*** Opening Extracted material ***

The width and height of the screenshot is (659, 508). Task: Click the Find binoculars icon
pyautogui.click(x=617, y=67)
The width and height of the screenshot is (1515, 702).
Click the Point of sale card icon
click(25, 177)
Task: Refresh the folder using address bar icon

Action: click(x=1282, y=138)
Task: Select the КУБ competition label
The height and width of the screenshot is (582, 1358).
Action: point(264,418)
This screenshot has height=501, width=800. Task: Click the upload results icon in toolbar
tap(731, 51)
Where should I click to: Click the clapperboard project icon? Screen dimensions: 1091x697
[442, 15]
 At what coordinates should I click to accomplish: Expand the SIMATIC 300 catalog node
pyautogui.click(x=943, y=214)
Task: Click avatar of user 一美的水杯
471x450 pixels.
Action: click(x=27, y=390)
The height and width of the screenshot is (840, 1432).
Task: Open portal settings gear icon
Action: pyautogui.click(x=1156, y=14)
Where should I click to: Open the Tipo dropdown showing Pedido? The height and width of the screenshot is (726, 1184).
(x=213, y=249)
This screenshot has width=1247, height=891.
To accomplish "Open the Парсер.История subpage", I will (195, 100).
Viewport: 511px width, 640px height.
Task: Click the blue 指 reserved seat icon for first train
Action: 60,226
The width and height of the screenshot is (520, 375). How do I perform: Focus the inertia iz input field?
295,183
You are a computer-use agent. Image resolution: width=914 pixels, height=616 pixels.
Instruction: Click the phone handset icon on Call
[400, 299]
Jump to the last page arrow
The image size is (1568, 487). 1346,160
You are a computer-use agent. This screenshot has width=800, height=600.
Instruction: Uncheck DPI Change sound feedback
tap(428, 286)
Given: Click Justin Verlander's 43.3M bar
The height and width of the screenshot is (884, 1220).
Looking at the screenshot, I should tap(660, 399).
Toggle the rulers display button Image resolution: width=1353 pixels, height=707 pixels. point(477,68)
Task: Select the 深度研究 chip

*** Closing Extracted material ***

◆ Exercise
With nothing omitted, set down all of the records again.

◆ Solution for this problem
The width and height of the screenshot is (659, 508). Task: Click the Find binoculars icon
pyautogui.click(x=617, y=67)
The width and height of the screenshot is (1515, 702).
Click the Point of sale card icon
click(25, 177)
Task: Refresh the folder using address bar icon

Action: click(x=1282, y=138)
Task: Select the КУБ competition label
The height and width of the screenshot is (582, 1358).
Action: point(264,418)
This screenshot has height=501, width=800. Task: Click the upload results icon in toolbar
tap(731, 51)
Where should I click to: Click the clapperboard project icon? Screen dimensions: 1091x697
[442, 15]
 At what coordinates should I click to accomplish: Expand the SIMATIC 300 catalog node
pyautogui.click(x=943, y=214)
Task: Click avatar of user 一美的水杯
471x450 pixels.
Action: click(x=27, y=390)
The height and width of the screenshot is (840, 1432).
Task: Open portal settings gear icon
Action: pyautogui.click(x=1156, y=14)
Where should I click to: Open the Tipo dropdown showing Pedido? The height and width of the screenshot is (726, 1184).
(x=213, y=249)
This screenshot has width=1247, height=891.
To accomplish "Open the Парсер.История subpage", I will (195, 100).
Viewport: 511px width, 640px height.
Task: Click the blue 指 reserved seat icon for first train
Action: 60,226
The width and height of the screenshot is (520, 375). How do I perform: Focus the inertia iz input field?
295,183
You are a computer-use agent. Image resolution: width=914 pixels, height=616 pixels.
Instruction: Click the phone handset icon on Call
[400, 299]
Jump to the last page arrow
The image size is (1568, 487). 1346,160
You are a computer-use agent. This screenshot has width=800, height=600.
Instruction: Uncheck DPI Change sound feedback
tap(428, 286)
Given: Click Justin Verlander's 43.3M bar
The height and width of the screenshot is (884, 1220).
Looking at the screenshot, I should tap(660, 399).
Toggle the rulers display button Image resolution: width=1353 pixels, height=707 pixels. point(477,68)
Task: Select the 深度研究 chip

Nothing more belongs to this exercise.